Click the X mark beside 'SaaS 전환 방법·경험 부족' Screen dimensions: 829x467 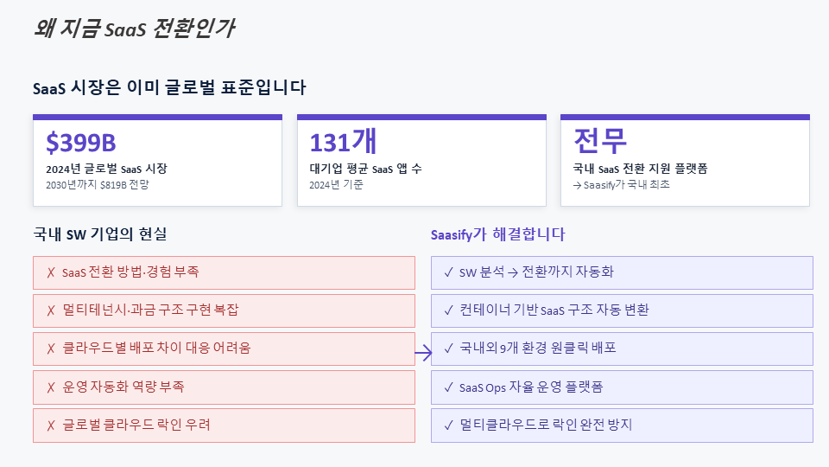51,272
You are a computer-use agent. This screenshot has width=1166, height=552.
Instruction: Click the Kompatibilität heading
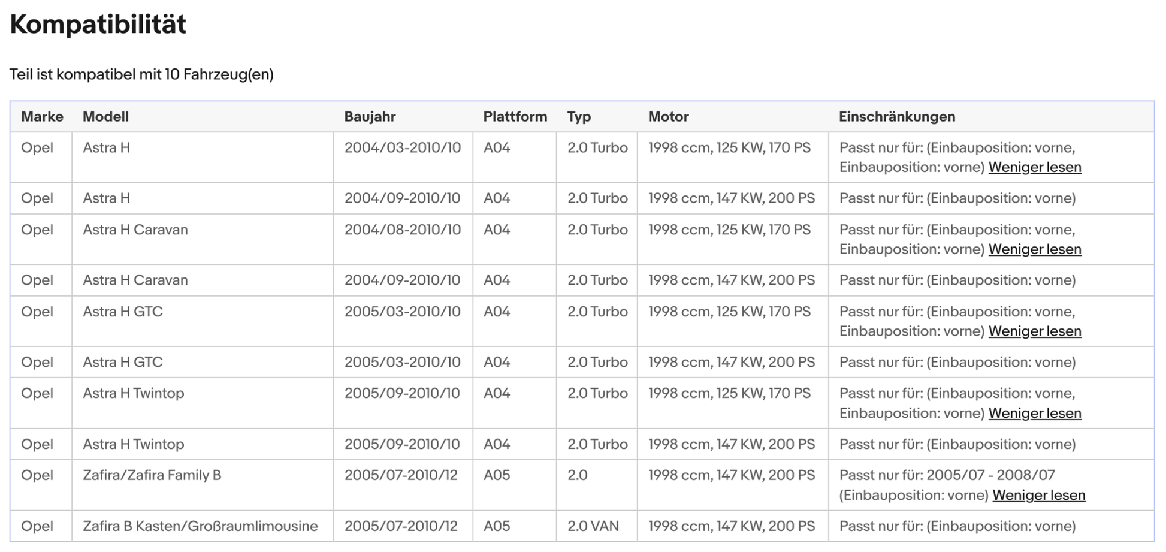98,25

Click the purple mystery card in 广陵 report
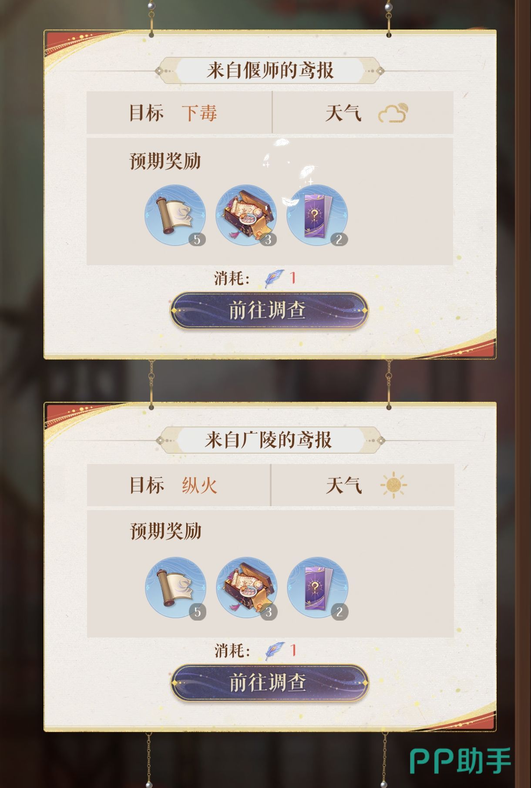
════════════════════
### What the task asks
Make an exact copy of the lines above, starting at the line that contains "Instruction: Click the Kompatibilität heading" and running through the final line of the entries. Omit the pictures.

### Solution for this problem
Instruction: Click the Kompatibilität heading
98,25

Click the purple mystery card in 广陵 report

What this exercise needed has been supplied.